» INSTRUCTIONS FOR THE TASK:
Print the records below exactly, and do not carry over any picture.

[Stored items]

++++++++++

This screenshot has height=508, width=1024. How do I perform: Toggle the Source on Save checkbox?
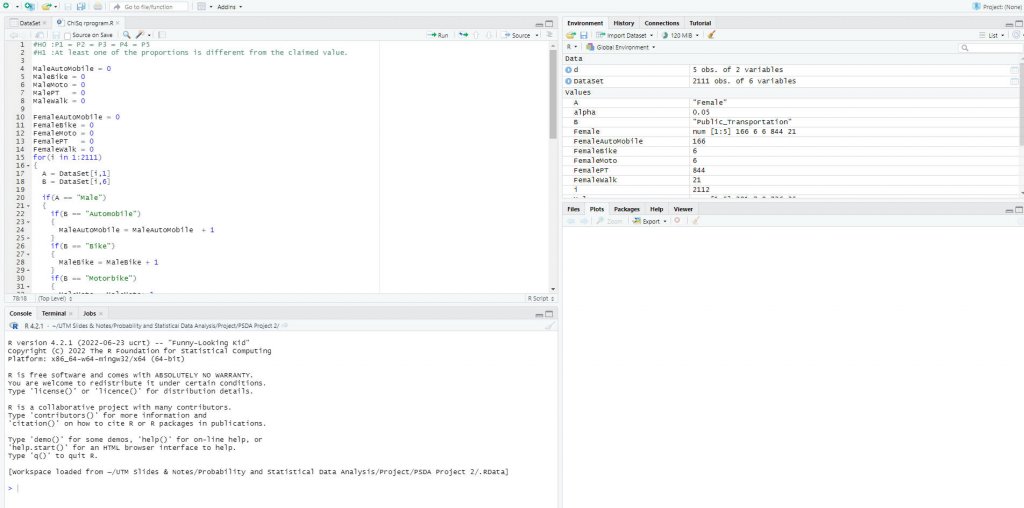(67, 35)
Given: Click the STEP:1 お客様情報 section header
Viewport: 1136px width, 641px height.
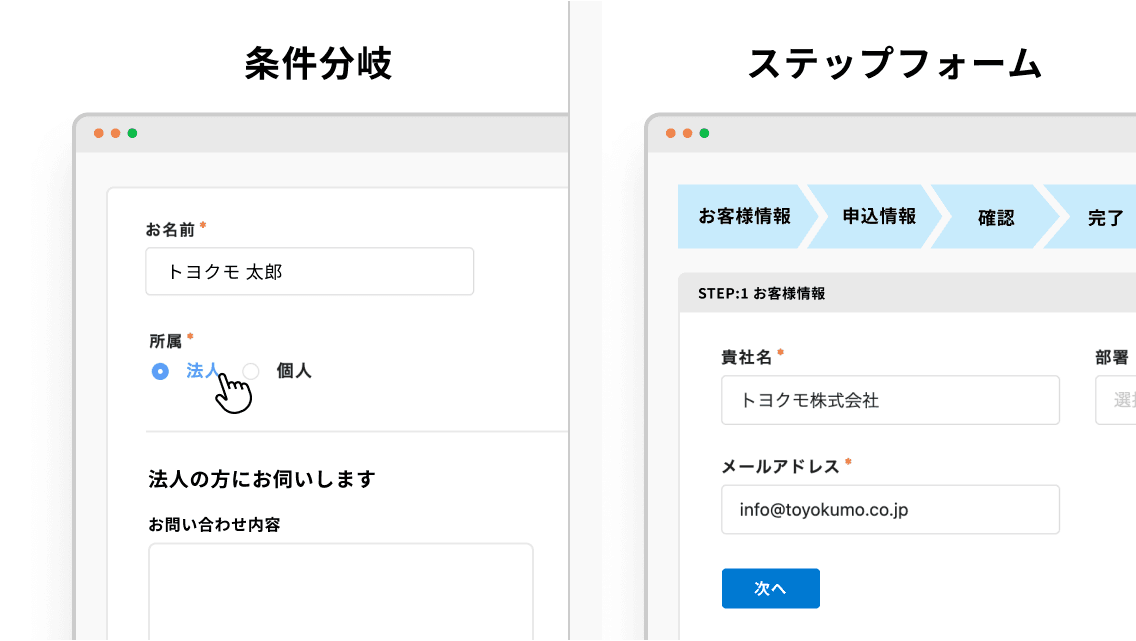Looking at the screenshot, I should tap(762, 294).
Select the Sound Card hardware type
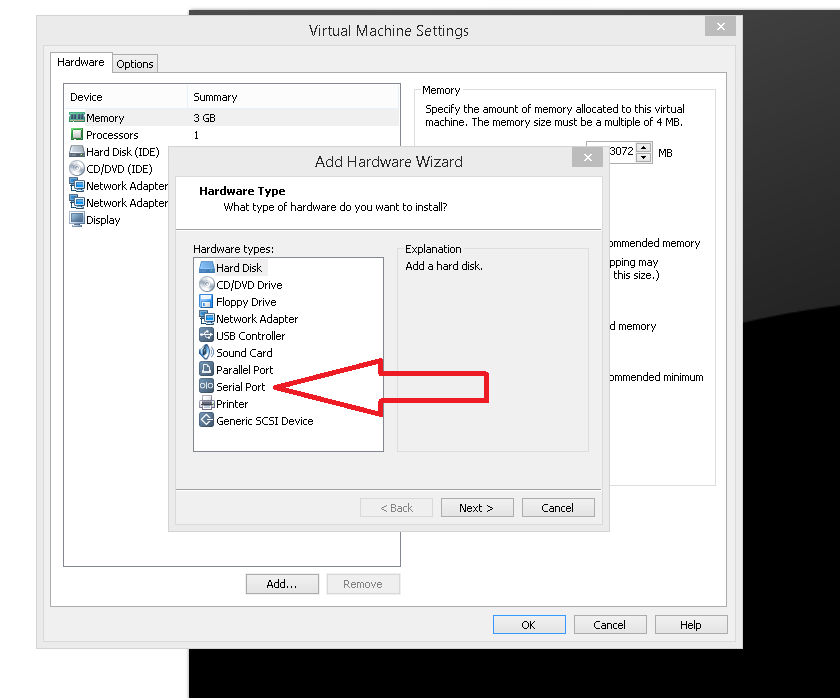Viewport: 840px width, 698px height. coord(243,352)
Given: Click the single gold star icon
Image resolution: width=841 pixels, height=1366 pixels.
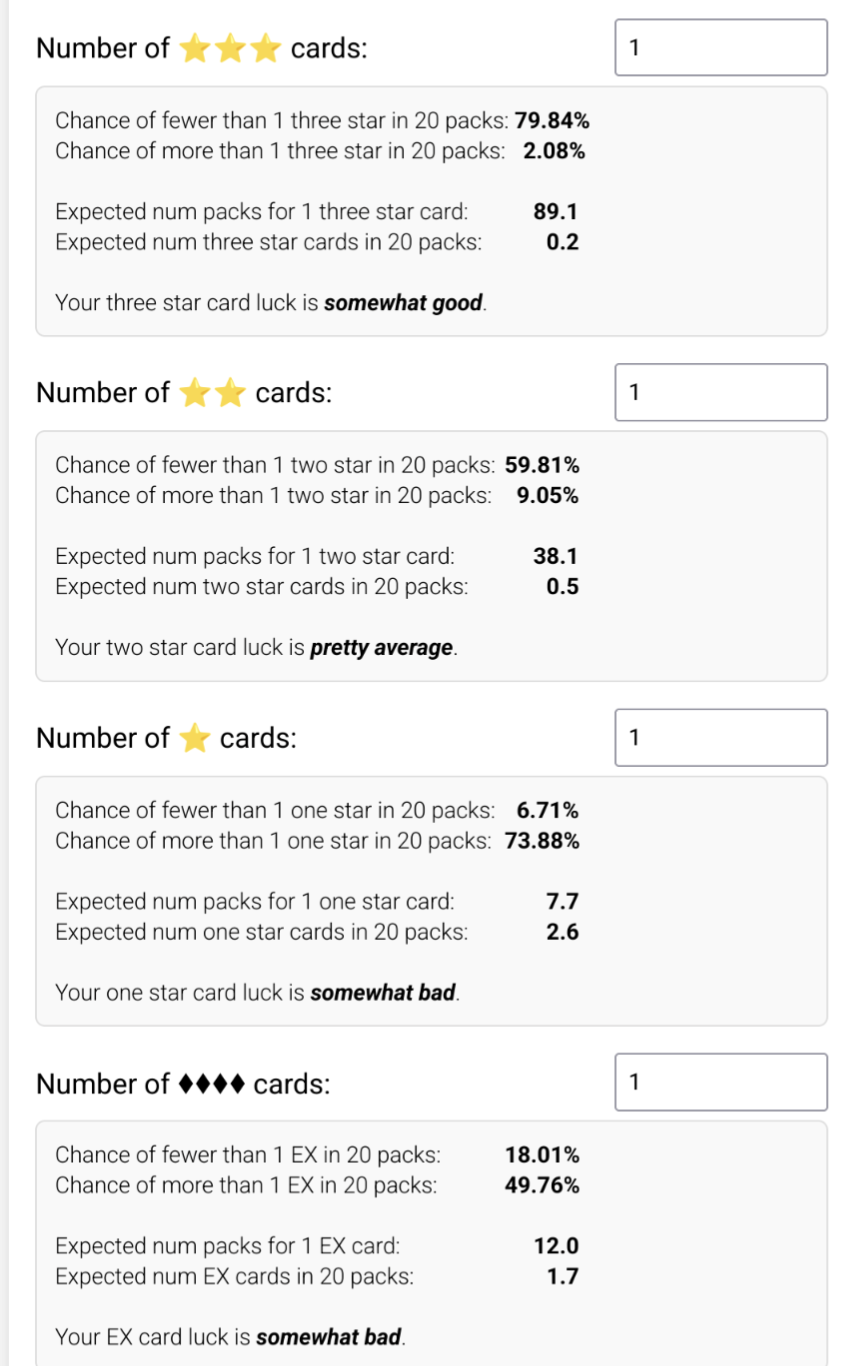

++++++++++

» YOUR RESPONSE:
This screenshot has height=508, width=1024. How do I perform: Toggle the Source on Save checkbox?
(67, 35)
Given: Click the STEP:1 お客様情報 section header
Viewport: 1136px width, 641px height.
Looking at the screenshot, I should tap(762, 294).
Select the Sound Card hardware type
Viewport: 840px width, 698px height. coord(243,352)
Given: Click the single gold star icon
Image resolution: width=841 pixels, height=1366 pixels.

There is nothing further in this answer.